→ AVAILABLE RECORDS

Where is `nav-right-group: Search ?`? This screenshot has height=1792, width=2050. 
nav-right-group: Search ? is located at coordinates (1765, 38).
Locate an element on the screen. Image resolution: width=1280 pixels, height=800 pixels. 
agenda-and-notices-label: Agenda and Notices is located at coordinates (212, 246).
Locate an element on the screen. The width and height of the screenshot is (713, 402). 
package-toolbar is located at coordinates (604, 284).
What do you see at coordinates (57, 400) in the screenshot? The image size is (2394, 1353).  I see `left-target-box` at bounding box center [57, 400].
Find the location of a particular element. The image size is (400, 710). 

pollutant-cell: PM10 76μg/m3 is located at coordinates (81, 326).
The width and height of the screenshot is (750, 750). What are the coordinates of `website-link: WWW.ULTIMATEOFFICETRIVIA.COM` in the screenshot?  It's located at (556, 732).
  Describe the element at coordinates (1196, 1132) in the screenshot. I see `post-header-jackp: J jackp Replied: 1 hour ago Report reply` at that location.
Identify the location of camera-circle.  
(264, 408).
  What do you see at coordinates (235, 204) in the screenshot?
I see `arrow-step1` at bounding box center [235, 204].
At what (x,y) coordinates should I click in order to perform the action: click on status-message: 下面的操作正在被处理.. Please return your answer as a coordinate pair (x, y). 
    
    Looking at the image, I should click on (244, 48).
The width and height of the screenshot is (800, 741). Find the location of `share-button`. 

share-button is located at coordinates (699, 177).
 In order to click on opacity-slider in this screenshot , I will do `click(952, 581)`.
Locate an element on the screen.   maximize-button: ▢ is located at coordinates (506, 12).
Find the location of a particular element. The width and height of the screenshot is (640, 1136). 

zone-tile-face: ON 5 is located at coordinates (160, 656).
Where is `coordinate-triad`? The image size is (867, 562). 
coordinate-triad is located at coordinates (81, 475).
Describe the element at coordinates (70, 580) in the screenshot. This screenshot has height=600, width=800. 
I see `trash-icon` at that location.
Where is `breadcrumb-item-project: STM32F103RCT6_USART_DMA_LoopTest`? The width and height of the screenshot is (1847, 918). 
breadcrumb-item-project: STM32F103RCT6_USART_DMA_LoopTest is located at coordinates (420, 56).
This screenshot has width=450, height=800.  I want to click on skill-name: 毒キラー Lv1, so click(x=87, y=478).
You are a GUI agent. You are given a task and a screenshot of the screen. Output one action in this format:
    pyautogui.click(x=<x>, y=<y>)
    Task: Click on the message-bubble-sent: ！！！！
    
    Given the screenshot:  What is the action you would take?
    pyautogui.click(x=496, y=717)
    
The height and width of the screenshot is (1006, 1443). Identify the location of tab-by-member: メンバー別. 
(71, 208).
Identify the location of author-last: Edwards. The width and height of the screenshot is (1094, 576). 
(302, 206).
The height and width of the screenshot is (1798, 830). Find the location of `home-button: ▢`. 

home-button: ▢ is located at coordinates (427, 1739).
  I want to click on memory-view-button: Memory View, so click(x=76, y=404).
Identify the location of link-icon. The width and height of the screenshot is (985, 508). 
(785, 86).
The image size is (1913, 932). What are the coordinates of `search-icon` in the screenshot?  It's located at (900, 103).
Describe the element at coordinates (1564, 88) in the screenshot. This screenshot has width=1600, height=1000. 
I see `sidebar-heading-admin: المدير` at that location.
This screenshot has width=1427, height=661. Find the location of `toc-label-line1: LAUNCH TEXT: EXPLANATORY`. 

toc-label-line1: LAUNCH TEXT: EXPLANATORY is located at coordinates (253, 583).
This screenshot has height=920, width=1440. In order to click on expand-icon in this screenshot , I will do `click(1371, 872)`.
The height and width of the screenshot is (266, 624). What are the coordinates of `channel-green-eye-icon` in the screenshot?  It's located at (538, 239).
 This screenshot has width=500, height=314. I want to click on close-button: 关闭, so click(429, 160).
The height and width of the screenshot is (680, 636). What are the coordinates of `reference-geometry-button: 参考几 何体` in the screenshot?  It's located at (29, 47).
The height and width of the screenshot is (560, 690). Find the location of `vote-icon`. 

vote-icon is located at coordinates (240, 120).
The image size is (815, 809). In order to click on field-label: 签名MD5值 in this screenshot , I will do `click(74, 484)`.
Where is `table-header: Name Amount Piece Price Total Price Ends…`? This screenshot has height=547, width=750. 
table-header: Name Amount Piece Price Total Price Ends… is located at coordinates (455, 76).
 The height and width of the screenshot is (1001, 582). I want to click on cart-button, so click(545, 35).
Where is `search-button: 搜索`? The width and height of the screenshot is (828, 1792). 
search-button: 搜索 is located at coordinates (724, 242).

→ TASK ITEM
Print the entire listing above again, line for line, with no changes.

→ TASK RESPONSE
Where is `nav-right-group: Search ?`? This screenshot has height=1792, width=2050. 
nav-right-group: Search ? is located at coordinates (1765, 38).
Locate an element on the screen. Image resolution: width=1280 pixels, height=800 pixels. 
agenda-and-notices-label: Agenda and Notices is located at coordinates (212, 246).
Locate an element on the screen. The width and height of the screenshot is (713, 402). 
package-toolbar is located at coordinates (604, 284).
What do you see at coordinates (57, 400) in the screenshot? The image size is (2394, 1353).  I see `left-target-box` at bounding box center [57, 400].
Find the location of a particular element. The image size is (400, 710). 

pollutant-cell: PM10 76μg/m3 is located at coordinates (81, 326).
The width and height of the screenshot is (750, 750). What are the coordinates of `website-link: WWW.ULTIMATEOFFICETRIVIA.COM` in the screenshot?  It's located at (556, 732).
  Describe the element at coordinates (1196, 1132) in the screenshot. I see `post-header-jackp: J jackp Replied: 1 hour ago Report reply` at that location.
Identify the location of camera-circle.  
(264, 408).
  What do you see at coordinates (235, 204) in the screenshot?
I see `arrow-step1` at bounding box center [235, 204].
At what (x,y) coordinates should I click in order to perform the action: click on status-message: 下面的操作正在被处理.. Please return your answer as a coordinate pair (x, y). 
    
    Looking at the image, I should click on (244, 48).
The width and height of the screenshot is (800, 741). Find the location of `share-button`. 

share-button is located at coordinates (699, 177).
 In order to click on opacity-slider in this screenshot , I will do `click(952, 581)`.
Locate an element on the screen.   maximize-button: ▢ is located at coordinates (506, 12).
Find the location of a particular element. The width and height of the screenshot is (640, 1136). 

zone-tile-face: ON 5 is located at coordinates (160, 656).
Where is `coordinate-triad`? The image size is (867, 562). 
coordinate-triad is located at coordinates (81, 475).
Describe the element at coordinates (70, 580) in the screenshot. This screenshot has height=600, width=800. 
I see `trash-icon` at that location.
Where is `breadcrumb-item-project: STM32F103RCT6_USART_DMA_LoopTest`? The width and height of the screenshot is (1847, 918). 
breadcrumb-item-project: STM32F103RCT6_USART_DMA_LoopTest is located at coordinates (420, 56).
This screenshot has width=450, height=800.  I want to click on skill-name: 毒キラー Lv1, so click(x=87, y=478).
You are a GUI agent. You are given a task and a screenshot of the screen. Output one action in this format:
    pyautogui.click(x=<x>, y=<y>)
    Task: Click on the message-bubble-sent: ！！！！
    
    Given the screenshot:  What is the action you would take?
    pyautogui.click(x=496, y=717)
    
The height and width of the screenshot is (1006, 1443). Identify the location of tab-by-member: メンバー別. 
(71, 208).
Identify the location of author-last: Edwards. The width and height of the screenshot is (1094, 576). 
(302, 206).
The height and width of the screenshot is (1798, 830). Find the location of `home-button: ▢`. 

home-button: ▢ is located at coordinates (427, 1739).
  I want to click on memory-view-button: Memory View, so click(x=76, y=404).
Identify the location of link-icon. The width and height of the screenshot is (985, 508). 
(785, 86).
The image size is (1913, 932). What are the coordinates of `search-icon` in the screenshot?  It's located at (900, 103).
Describe the element at coordinates (1564, 88) in the screenshot. This screenshot has width=1600, height=1000. 
I see `sidebar-heading-admin: المدير` at that location.
This screenshot has width=1427, height=661. Find the location of `toc-label-line1: LAUNCH TEXT: EXPLANATORY`. 

toc-label-line1: LAUNCH TEXT: EXPLANATORY is located at coordinates (253, 583).
This screenshot has height=920, width=1440. In order to click on expand-icon in this screenshot , I will do `click(1371, 872)`.
The height and width of the screenshot is (266, 624). What are the coordinates of `channel-green-eye-icon` in the screenshot?  It's located at (538, 239).
 This screenshot has width=500, height=314. I want to click on close-button: 关闭, so click(429, 160).
The height and width of the screenshot is (680, 636). What are the coordinates of `reference-geometry-button: 参考几 何体` in the screenshot?  It's located at (29, 47).
The height and width of the screenshot is (560, 690). Find the location of `vote-icon`. 

vote-icon is located at coordinates (240, 120).
The image size is (815, 809). In order to click on field-label: 签名MD5值 in this screenshot , I will do `click(74, 484)`.
Where is `table-header: Name Amount Piece Price Total Price Ends…`? This screenshot has height=547, width=750. 
table-header: Name Amount Piece Price Total Price Ends… is located at coordinates (455, 76).
 The height and width of the screenshot is (1001, 582). I want to click on cart-button, so click(545, 35).
Where is `search-button: 搜索`? The width and height of the screenshot is (828, 1792). 
search-button: 搜索 is located at coordinates (724, 242).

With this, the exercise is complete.